HOWARD I. GOLDEN, Plaintiff,
v.
GUARANTY ACCEPTANCE CAPITAL CORPORATION, Defendant.



The opinion of the court was delivered by: CHARLES H. TENNEY

 TENNEY, District Judge:

 BACKGROUND

 In 1986, Howard I. Golden was a member of the firm Dimas, Golden & Johnson when defendant Guaranty Acceptance Capital Corporation ("GACC") was referred to him as a client. After working together for an unspecified time, GACC's president, Jack T. Zeitman, offered Golden a position of Vice President and counsel of GACC. By his own admission, Zeitman offered plaintiff a salary of $ 100,000 per year. Affidavit of Jack Zeitman in Opposition to the Motion for Summary Judgment, sworn to July 13, 1992 ("Zeitman Aff."), P 3. Golden accepted the offer by means of a written contract, apparently drafted by Golden himself. The contract was signed by Zeitman and Golden on April 9, 1986.

 The contract contained two clauses that are relevant to the motion at hand. The first states that if Golden was dismissed "without just cause" before April 9, 1989, GACC would pay him severance pay equal to his base salary for the prior year, or $ 85,000 if the dismissal was in the first year. "Just cause" is defined in the clause. *fn1" The second clause is a boilerplate merger clause. *fn2"

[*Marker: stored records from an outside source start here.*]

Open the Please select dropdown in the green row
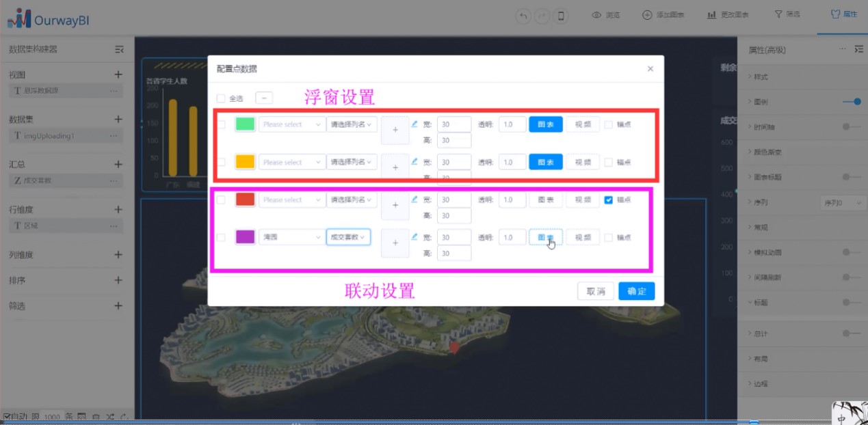The height and width of the screenshot is (425, 868). point(291,124)
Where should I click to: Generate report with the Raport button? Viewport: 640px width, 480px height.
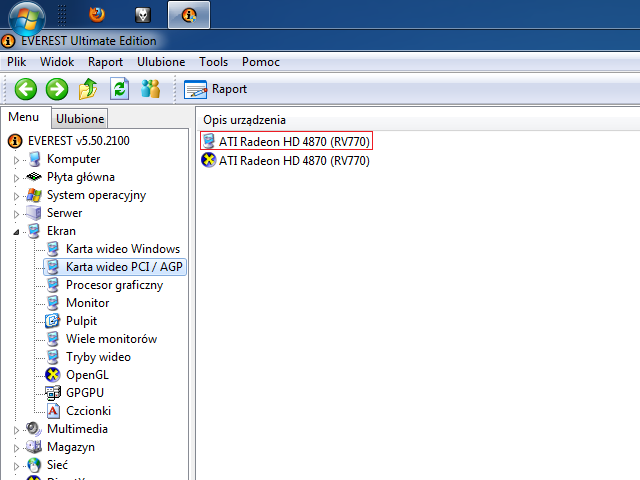(x=216, y=89)
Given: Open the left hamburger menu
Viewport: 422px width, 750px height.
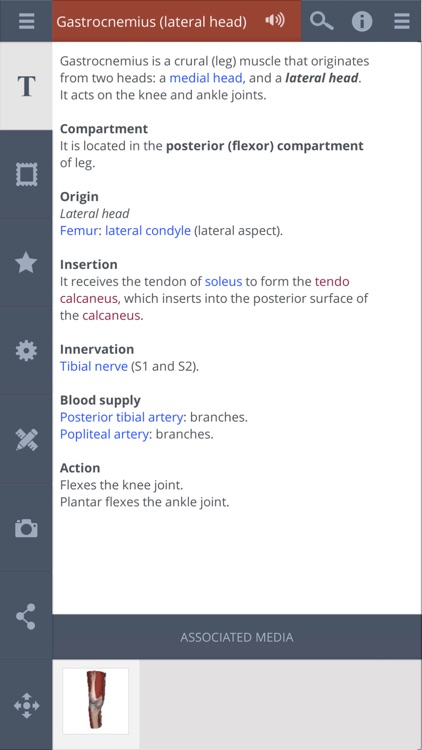Looking at the screenshot, I should tap(26, 21).
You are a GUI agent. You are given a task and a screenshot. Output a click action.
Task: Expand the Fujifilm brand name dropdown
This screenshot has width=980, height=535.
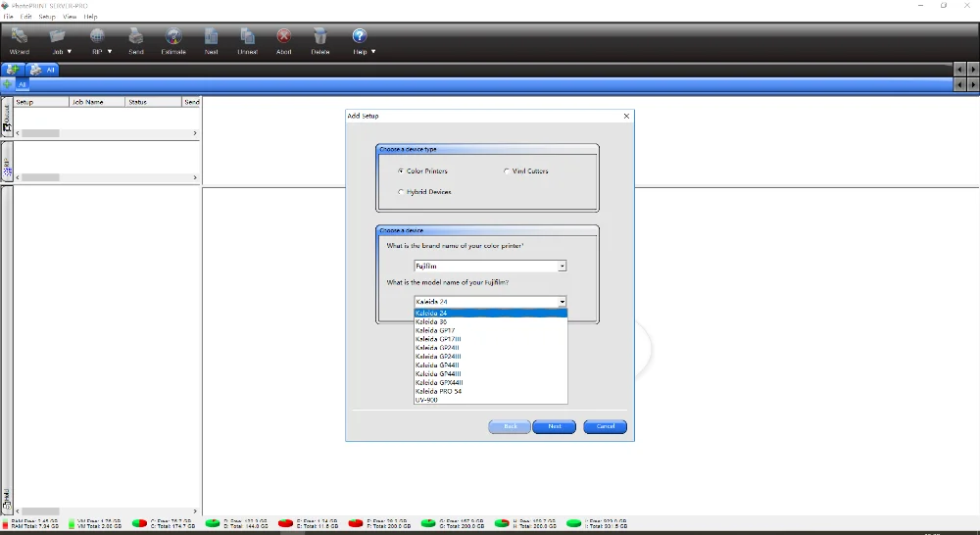(x=562, y=267)
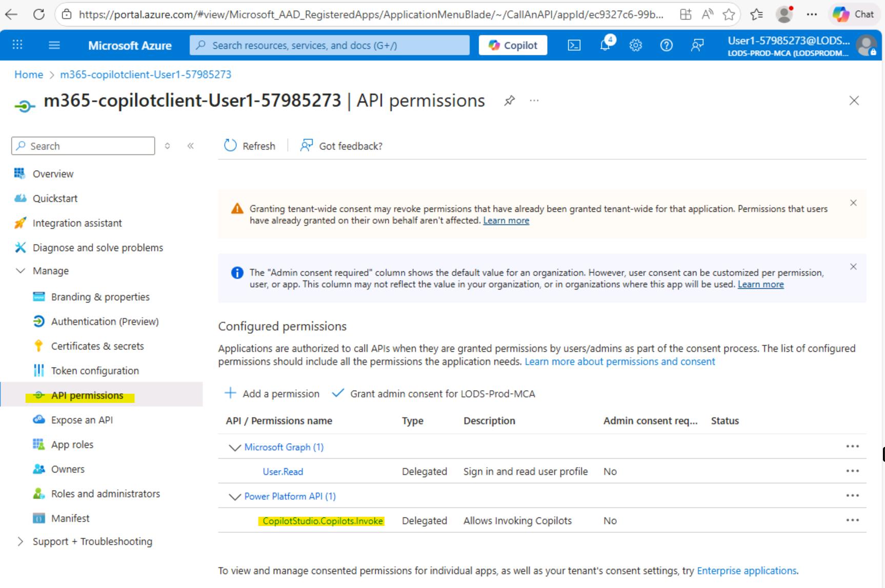Open Certificates & secrets menu item
This screenshot has height=588, width=885.
coord(97,346)
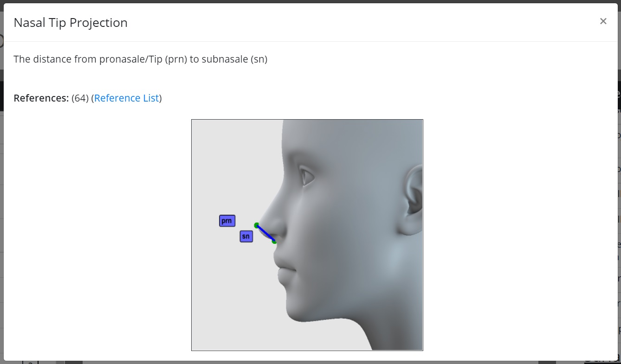Click the 'Nasal Tip Projection' dialog title

(x=71, y=23)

 GACC began a move to the West Coast in the latter part of 1986. Golden was kept on as an in-house attorney in the New York office to help wind down the company's affairs, during which time he received his full salary. After the New York office was completely closed, GACC employed Golden on a fixed retainer. Zeitman eventually halved and then terminated the retainer. See Zeitman Aff. P 6; Affirmation of Howard I. Golden in Support of Motion for Summary Judgment, sworn to June 1, 1992 ("Golden Aff."), P 7.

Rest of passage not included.